Review Summary: An album for the conspiracy theorist or Dr. Who fan who has hit one too many gravity bongs."We want to embrace you with the sound and then suffocate you."
These very words were used by dälek in describing his ambitions with his group's latest release, Abandoned Language
. Alongside Oktopus on production duties, dälek helps in creating a unique style of massive, dense hip-hop that owes just as much to shoegaze and noise music as it does to old-school and modern hip hop alike. They have even been known to tour with a wide variety of musical acts, including Isis, the Melvins, Prince Paul and De La Soul. Now how is that for artistic variety?
gives you the feeling of confusion at the first few listens, all esoteric, deranged electronic rap that seems to put the title of the album in place. But pay attention to "Abandoned Language"; "Survival's all basic, there ain't a fuckin' thing sacred."

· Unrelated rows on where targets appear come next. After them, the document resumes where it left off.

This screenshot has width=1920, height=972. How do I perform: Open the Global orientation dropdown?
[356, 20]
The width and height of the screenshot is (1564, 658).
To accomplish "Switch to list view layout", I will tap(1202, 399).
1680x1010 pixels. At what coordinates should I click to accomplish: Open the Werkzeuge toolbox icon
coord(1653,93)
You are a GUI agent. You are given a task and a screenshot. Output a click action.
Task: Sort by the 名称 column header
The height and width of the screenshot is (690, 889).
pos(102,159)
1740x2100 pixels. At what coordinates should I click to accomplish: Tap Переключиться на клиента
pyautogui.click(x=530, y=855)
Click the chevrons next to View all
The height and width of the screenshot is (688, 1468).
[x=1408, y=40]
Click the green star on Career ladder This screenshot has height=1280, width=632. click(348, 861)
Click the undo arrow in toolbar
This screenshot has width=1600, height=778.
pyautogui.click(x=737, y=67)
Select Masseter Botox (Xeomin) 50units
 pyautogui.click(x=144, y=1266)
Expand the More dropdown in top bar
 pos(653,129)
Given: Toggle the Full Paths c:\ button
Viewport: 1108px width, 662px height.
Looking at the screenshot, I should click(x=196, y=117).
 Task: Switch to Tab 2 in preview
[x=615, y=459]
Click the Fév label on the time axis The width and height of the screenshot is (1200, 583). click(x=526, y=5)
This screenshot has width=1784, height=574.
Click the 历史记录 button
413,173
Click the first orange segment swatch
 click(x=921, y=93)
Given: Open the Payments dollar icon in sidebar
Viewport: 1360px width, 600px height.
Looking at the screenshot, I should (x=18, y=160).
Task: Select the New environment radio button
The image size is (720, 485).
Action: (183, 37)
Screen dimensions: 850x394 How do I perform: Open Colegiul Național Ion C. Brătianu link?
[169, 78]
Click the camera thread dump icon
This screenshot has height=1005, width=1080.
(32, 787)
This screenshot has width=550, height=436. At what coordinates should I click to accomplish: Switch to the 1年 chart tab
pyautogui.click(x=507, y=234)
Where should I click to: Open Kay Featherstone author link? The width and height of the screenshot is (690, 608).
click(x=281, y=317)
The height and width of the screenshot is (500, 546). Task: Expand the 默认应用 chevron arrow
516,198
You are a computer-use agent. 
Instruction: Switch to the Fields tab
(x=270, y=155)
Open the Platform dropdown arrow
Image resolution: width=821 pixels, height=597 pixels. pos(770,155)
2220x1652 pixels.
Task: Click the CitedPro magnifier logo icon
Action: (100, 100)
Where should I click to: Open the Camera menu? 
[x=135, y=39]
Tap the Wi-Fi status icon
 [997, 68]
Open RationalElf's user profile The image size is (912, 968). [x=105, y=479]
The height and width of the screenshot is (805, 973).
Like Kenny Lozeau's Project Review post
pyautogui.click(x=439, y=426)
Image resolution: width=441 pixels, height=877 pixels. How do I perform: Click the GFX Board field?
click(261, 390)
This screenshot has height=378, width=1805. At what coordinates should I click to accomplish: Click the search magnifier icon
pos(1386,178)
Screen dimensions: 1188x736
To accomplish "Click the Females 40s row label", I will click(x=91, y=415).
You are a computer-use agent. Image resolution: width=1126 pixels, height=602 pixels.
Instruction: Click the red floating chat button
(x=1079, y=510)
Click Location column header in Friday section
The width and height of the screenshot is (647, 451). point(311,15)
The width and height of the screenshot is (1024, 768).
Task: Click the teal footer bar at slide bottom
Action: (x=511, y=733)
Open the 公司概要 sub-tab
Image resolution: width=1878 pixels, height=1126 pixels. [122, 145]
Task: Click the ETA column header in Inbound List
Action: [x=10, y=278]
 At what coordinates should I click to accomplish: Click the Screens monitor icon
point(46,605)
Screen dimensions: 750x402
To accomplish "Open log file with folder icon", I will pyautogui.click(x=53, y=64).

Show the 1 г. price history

With just examining one song, the meaning behind it all becomes somewhat more clear: that dälek is criticizing and analyzing the downfall of modern society and a government that is to blame. He goes on to say in the chorus, "Turn the page motherfucker, 'cause the story's all scripted. 600 years, ain't a fuckin' thing different."
As "Abandoned Language" progresses it becomes increasingly dense, collapsing into a sea of noise, with only a beat which has remained steady throughout.
"Lynch", an interlude, is the only instrumental song here. Taking Dälek's dissonant and often times bewildering trademark sound to the extreme, the song proves that they will pretty much do whatever the hell they want. And why not, as dälek seems to grow more world-weary and angry as the album proceeds. "Stagnant Waters" arrives, and it does not disappoint. With some of the most discernible lyrics here, it furthers the political tone with lines such as "Men and women shed tears when our people get shot, multiplied fears turn person to flock"
and "Epitaphs have no authors, patient paupers, my nation of authors turn lawless."
among descriptions slavery and revolution, and backed by gentle one note piano and warbling, out of tune instruments.
They even manage to deliver a somewhat softer song in "Tarnished", devoid of the characteristic wall of sound present on much of Abandoned Language
. It may not seem like much, but when over fifty minutes of an album is a delirious, stoner-friendly haze of detuned samples, static, warbled rhyming, and beats worthy of head nodding, a little less can count for a lot. Dälek send the message home midway through, condensing Abandoned Language
into a group of syllables: "The struggle is our lesson. Perhaps this is the blessing; existence is the lesson."